Effects of ginkgo biloba extract EGb761 on expression of RAGE and LRP-1 in cerebral microvascular endothelial cells under chronic hypoxia and hypoglycemia

Abstract

Alzheimer's disease (AD), characterized by accumulation of amyloid-beta protein (Abeta) in brain parenchyma, is closely associated with brain ischemia. Decreased clearance of Abeta from brain is the main cause of Abeta accumulation in sporadic AD. However, the mechanisms underlying ischemia-mediated AD pathogenesis remain unclear. The receptor for advanced end glycation products (RAGE) and low-density lipoprotein receptor-related protein-1 (LRP-1) expressed at blood brain barrier (BBB) are actively involved in Abeta clearance. RAGE is thought to be a primary transporter of Abeta across BBB into the brain from the systemic circulation, while LRP-1 mediates the transport of Abeta out of the brain.

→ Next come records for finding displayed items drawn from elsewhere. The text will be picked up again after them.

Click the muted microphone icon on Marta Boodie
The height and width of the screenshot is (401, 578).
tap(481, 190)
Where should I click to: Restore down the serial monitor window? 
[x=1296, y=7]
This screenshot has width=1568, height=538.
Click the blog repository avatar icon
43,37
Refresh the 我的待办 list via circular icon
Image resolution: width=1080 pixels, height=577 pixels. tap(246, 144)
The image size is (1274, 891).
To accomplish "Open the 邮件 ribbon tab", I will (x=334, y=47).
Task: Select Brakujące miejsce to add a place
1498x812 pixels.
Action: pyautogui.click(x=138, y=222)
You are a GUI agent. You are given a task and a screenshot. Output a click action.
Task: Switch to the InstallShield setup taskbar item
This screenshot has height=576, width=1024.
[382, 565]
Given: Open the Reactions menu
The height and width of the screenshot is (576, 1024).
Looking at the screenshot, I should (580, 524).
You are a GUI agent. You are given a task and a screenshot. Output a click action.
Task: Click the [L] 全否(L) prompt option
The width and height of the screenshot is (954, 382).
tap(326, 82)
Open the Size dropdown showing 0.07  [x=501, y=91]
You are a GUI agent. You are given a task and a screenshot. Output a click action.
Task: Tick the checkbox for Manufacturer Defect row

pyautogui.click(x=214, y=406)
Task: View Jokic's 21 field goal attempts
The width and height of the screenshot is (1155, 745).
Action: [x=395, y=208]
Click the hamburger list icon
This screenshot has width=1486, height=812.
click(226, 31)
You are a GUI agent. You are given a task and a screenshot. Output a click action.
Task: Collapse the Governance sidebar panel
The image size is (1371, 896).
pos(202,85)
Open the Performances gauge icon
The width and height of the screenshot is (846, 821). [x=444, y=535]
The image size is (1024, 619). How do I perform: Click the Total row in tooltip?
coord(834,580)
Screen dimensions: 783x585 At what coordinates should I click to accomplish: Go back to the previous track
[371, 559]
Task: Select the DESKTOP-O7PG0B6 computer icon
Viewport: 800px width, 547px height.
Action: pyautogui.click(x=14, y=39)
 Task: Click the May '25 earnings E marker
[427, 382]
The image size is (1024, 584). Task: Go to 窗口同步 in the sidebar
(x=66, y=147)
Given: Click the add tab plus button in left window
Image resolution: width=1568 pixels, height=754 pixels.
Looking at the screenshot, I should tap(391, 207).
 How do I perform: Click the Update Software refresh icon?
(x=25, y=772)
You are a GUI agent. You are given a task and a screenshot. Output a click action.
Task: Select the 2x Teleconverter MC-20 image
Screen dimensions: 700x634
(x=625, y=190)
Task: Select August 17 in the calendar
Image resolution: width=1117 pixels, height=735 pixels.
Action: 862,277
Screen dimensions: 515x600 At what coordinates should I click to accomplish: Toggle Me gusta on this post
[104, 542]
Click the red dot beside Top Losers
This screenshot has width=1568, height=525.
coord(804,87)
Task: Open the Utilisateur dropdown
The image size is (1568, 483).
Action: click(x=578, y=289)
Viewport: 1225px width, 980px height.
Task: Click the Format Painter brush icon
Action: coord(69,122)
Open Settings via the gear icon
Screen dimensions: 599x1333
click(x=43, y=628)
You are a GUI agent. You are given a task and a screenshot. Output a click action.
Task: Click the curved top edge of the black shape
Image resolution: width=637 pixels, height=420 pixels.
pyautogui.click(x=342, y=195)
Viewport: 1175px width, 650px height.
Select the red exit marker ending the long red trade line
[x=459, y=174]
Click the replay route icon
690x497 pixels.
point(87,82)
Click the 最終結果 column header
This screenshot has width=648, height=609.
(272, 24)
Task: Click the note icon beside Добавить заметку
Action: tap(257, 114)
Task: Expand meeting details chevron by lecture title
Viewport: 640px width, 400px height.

Ginkgo biloba extract EGb761, a traditional Chinese medicine, has been widely used in the treatment of AD. To investigate the effects of EGb761 on the expression of RAGE and LRP-1 in endothelial cells in response to ischemic injury, we cultured bEnd.3 cells, an immortalized mouse cerebral microvessel endothelial cell line, under a chronic hypoxic and hypoglycemic condition (CHH) to mimic ischemic injury of BBB, and then treated with EGb 761. We found that EGb 761 markedly ameliorated the damage (evaluated by MTT assay) from CHH. Moreover, we demonstrated that CHH led to a significant increase in the expression of RAGE both at the mRNA and protein levels at all times (24, 36, and 48 h), conversely; CHH induced a dramatic decrease in LRP-1 mRNA and protein expression at both 36 and 48 h. The results indicated that CHH has differential effects on the expression of RAGE and LRP-1. Furthermore, EGb761 significantly reversed CHH-induced upregulation of RAGE expression and downregulation of LRP-1 expression. Our findings suggest that EGb761 favor clearance of Abeta via regulating the expression of RAGE and LRP-1 during brain ischemia. This may provide a new insight into a possible molecular mechanism underlying brain ischemia-mediated AD pathogenesis, and potential therapeutic application of EGb 761 in treatment of AD.